** Opening Provided records block **

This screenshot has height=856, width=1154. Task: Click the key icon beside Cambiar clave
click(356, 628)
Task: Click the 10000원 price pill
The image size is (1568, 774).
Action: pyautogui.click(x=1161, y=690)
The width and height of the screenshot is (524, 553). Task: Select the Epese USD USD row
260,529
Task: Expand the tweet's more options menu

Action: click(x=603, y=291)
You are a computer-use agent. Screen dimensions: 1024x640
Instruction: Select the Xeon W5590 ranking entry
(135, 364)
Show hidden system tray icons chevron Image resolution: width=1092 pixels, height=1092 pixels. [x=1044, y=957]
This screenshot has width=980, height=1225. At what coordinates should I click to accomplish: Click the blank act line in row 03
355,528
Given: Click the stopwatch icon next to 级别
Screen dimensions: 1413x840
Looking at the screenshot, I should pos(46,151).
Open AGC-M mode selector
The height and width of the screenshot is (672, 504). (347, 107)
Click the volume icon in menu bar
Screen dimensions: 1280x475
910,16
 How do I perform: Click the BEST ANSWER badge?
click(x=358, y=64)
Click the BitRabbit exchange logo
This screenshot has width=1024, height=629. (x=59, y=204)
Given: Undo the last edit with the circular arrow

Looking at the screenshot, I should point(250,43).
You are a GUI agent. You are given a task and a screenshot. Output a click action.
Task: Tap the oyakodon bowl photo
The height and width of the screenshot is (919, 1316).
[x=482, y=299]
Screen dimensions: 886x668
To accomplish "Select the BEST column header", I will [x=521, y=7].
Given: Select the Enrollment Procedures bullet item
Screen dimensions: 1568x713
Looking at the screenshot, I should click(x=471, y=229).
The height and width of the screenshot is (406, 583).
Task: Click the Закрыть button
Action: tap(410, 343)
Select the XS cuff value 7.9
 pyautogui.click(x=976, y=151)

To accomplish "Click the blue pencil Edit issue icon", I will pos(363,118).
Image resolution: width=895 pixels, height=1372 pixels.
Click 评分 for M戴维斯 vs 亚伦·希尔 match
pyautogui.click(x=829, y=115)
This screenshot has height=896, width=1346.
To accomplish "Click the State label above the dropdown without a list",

** Closing Provided records block **

What the exercise asks: Starting with the first line of the entries and ending with the line that has "You are a computer-use", copy each line exactly and add nothing.

Answer space:
This screenshot has height=856, width=1154. Task: Click the key icon beside Cambiar clave
click(356, 628)
Task: Click the 10000원 price pill
The image size is (1568, 774).
Action: pyautogui.click(x=1161, y=690)
The width and height of the screenshot is (524, 553). Task: Select the Epese USD USD row
260,529
Task: Expand the tweet's more options menu

Action: click(x=603, y=291)
You are a computer-use agent. Screen dimensions: 1024x640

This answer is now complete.